Next step for L.A. public bank: Ask the voters for permission

Los Angeles City Council President Herb Wesson addresses a 2016 press conference.
(Irfan Khan / Los Angeles Times)

The fate of a nascent effort to create a bank owned by the city of Los Angeles could be decided by voters this fall.

The City Council on Tuesday will vote on whether to start the process of placing a measure on the November ballot, asking voters to let the city create a “purely commercial enterprise”— something prohibited by L.A.’s charter.

If voters approved such a charter amendment, it would remove one of a handful of hurdles standing in the way of a city-owned bank, something city officials have been studying for nearly a year since Council President Herb Wesson raised the idea ahead of the Jan. 1 legalization of recreational marijuana sales.


He said a public bank not owned by shareholders could provide services to scores of local cannabis businesses, which are shunned by most banks because of federal drug laws and are often forced to deal entirely in cash.

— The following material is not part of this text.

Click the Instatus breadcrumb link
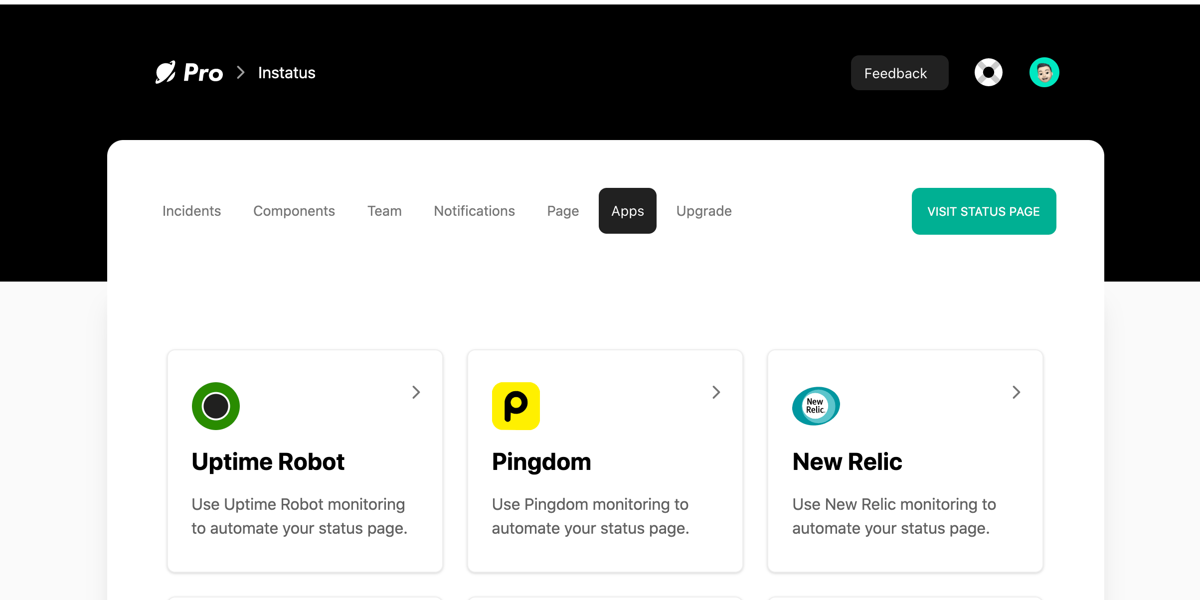Screen dimensions: 1200x600 [x=287, y=73]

It also could offer loans to other small businesses and help finance affordable housing.

But creating such an institution would be expensive and legally tricky, especially if it set out to serve the cannabis industry. A February report from the city’s chief legislative analyst found it “would be a very difficult process, would be very costly, and would result in an institution that would not likely qualify to receive city business.”

One of the key issues raised in that report is that the city charter prohibits the creation of industrial or commercial enterprises without voter approval.

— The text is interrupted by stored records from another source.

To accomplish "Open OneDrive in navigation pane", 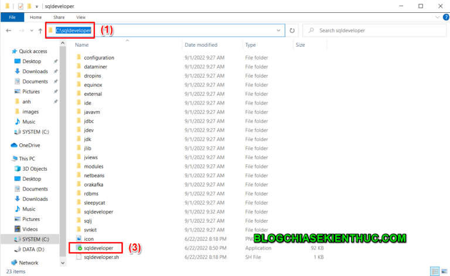I will point(30,145).
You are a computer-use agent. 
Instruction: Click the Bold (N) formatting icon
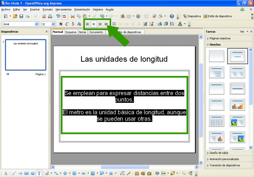click(x=61, y=24)
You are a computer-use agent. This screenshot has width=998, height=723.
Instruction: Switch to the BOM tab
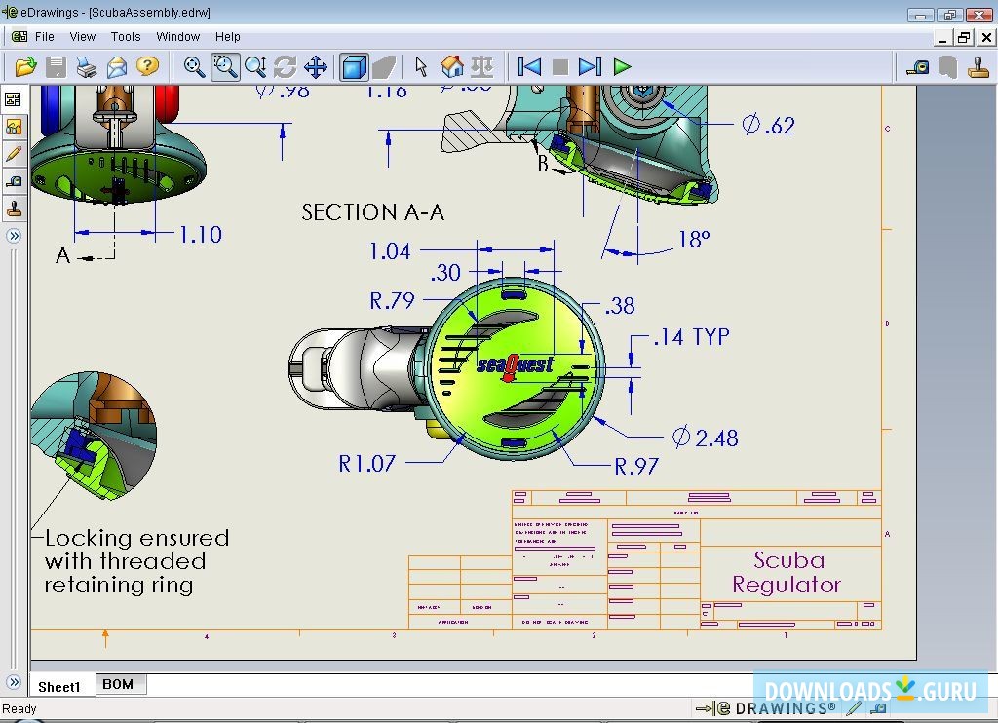click(x=119, y=684)
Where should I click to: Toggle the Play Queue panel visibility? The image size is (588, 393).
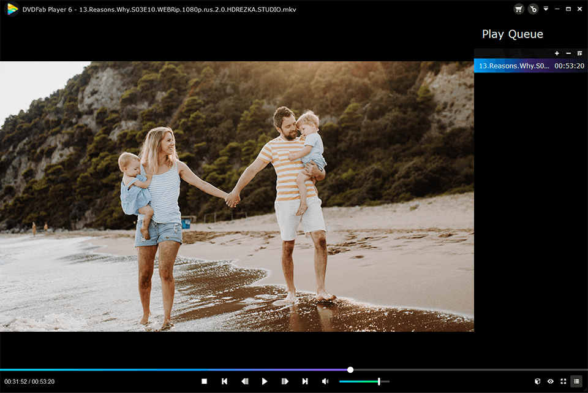[576, 381]
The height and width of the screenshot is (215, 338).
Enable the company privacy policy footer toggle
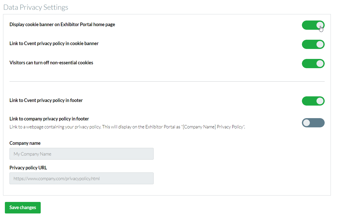click(x=313, y=123)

The motion the council will consider Tuesday was brought by Wesson and would direct City Atty. Mike Feuer to write a charter amendment and start the process of putting it on the November ballot.

Even if the council approves the motion, it would need to take additional steps to place a measure on the ballot.

And even if voters approve a measure, a city-owned bank would be far from a done deal. Echoing the legislative analyst’s report, Wesson’s motion acknowledges that the creation of a public bank may also require changes to state and federal law.